Could you restate every record below word for word?

Start of RECORD SET

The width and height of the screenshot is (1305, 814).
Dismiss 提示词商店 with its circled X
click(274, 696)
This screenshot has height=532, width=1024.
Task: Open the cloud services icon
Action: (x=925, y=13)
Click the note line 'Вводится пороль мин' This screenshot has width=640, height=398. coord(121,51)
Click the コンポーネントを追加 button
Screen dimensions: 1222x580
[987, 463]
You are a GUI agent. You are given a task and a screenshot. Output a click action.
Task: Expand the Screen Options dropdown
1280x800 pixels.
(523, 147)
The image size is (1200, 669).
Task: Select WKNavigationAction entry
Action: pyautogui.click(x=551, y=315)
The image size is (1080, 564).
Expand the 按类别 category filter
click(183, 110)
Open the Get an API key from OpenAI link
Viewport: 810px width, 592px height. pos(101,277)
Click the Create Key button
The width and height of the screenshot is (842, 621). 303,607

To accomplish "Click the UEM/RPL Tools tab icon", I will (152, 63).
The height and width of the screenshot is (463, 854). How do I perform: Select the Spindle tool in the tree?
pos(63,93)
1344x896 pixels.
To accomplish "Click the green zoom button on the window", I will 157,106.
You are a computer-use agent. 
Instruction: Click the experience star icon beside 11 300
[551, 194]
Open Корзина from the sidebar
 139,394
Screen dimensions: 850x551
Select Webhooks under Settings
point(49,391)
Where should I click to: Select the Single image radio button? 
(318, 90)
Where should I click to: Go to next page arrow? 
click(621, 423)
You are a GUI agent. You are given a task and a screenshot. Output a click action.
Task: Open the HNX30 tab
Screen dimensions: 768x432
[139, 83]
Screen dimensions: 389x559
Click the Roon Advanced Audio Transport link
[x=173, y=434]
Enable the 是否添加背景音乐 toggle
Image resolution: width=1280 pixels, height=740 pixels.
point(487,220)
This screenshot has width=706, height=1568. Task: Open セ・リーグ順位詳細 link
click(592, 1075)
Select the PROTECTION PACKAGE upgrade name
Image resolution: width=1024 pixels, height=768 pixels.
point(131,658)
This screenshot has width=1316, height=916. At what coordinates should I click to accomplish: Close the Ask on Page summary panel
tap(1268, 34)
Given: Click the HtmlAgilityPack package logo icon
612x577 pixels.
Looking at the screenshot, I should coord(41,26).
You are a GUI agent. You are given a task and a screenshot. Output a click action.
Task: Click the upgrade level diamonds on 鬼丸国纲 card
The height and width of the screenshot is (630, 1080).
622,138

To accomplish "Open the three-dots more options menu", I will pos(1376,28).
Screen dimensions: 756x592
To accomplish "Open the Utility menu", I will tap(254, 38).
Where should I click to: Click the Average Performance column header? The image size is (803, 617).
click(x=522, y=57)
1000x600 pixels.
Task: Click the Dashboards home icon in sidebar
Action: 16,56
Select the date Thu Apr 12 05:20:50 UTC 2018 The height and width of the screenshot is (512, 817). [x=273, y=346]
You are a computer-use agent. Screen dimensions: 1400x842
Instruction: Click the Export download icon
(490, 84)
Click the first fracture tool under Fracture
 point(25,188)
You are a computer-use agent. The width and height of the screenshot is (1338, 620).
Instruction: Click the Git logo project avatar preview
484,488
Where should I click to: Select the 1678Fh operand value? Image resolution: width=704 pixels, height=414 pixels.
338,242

End of RECORD SET

[OUTPUT]
The width and height of the screenshot is (1305, 814).
Dismiss 提示词商店 with its circled X
click(274, 696)
This screenshot has height=532, width=1024.
Task: Open the cloud services icon
Action: (x=925, y=13)
Click the note line 'Вводится пороль мин' This screenshot has width=640, height=398. coord(121,51)
Click the コンポーネントを追加 button
Screen dimensions: 1222x580
[987, 463]
You are a GUI agent. You are given a task and a screenshot. Output a click action.
Task: Expand the Screen Options dropdown
1280x800 pixels.
(523, 147)
The image size is (1200, 669).
Task: Select WKNavigationAction entry
Action: pyautogui.click(x=551, y=315)
The image size is (1080, 564).
Expand the 按类别 category filter
click(183, 110)
Open the Get an API key from OpenAI link
Viewport: 810px width, 592px height. pos(101,277)
Click the Create Key button
The width and height of the screenshot is (842, 621). 303,607

To accomplish "Click the UEM/RPL Tools tab icon", I will (152, 63).
The height and width of the screenshot is (463, 854). How do I perform: Select the Spindle tool in the tree?
pos(63,93)
1344x896 pixels.
To accomplish "Click the green zoom button on the window", I will 157,106.
You are a computer-use agent. 
Instruction: Click the experience star icon beside 11 300
[551, 194]
Open Корзина from the sidebar
 139,394
Screen dimensions: 850x551
Select Webhooks under Settings
point(49,391)
Where should I click to: Select the Single image radio button? 
(318, 90)
Where should I click to: Go to next page arrow? 
click(621, 423)
You are a GUI agent. You are given a task and a screenshot. Output a click action.
Task: Open the HNX30 tab
Screen dimensions: 768x432
[139, 83]
Screen dimensions: 389x559
Click the Roon Advanced Audio Transport link
[x=173, y=434]
Enable the 是否添加背景音乐 toggle
Image resolution: width=1280 pixels, height=740 pixels.
point(487,220)
This screenshot has width=706, height=1568. Task: Open セ・リーグ順位詳細 link
click(592, 1075)
Select the PROTECTION PACKAGE upgrade name
Image resolution: width=1024 pixels, height=768 pixels.
point(131,658)
This screenshot has width=1316, height=916. At what coordinates should I click to accomplish: Close the Ask on Page summary panel
tap(1268, 34)
Given: Click the HtmlAgilityPack package logo icon
612x577 pixels.
Looking at the screenshot, I should coord(41,26).
You are a GUI agent. You are given a task and a screenshot. Output a click action.
Task: Click the upgrade level diamonds on 鬼丸国纲 card
The height and width of the screenshot is (630, 1080).
622,138

To accomplish "Open the three-dots more options menu", I will pos(1376,28).
Screen dimensions: 756x592
To accomplish "Open the Utility menu", I will tap(254, 38).
Where should I click to: Click the Average Performance column header? The image size is (803, 617).
click(x=522, y=57)
1000x600 pixels.
Task: Click the Dashboards home icon in sidebar
Action: 16,56
Select the date Thu Apr 12 05:20:50 UTC 2018 The height and width of the screenshot is (512, 817). [x=273, y=346]
You are a computer-use agent. Screen dimensions: 1400x842
Instruction: Click the Export download icon
(490, 84)
Click the first fracture tool under Fracture
 point(25,188)
You are a computer-use agent. The width and height of the screenshot is (1338, 620).
Instruction: Click the Git logo project avatar preview
484,488
Where should I click to: Select the 1678Fh operand value? Image resolution: width=704 pixels, height=414 pixels.
338,242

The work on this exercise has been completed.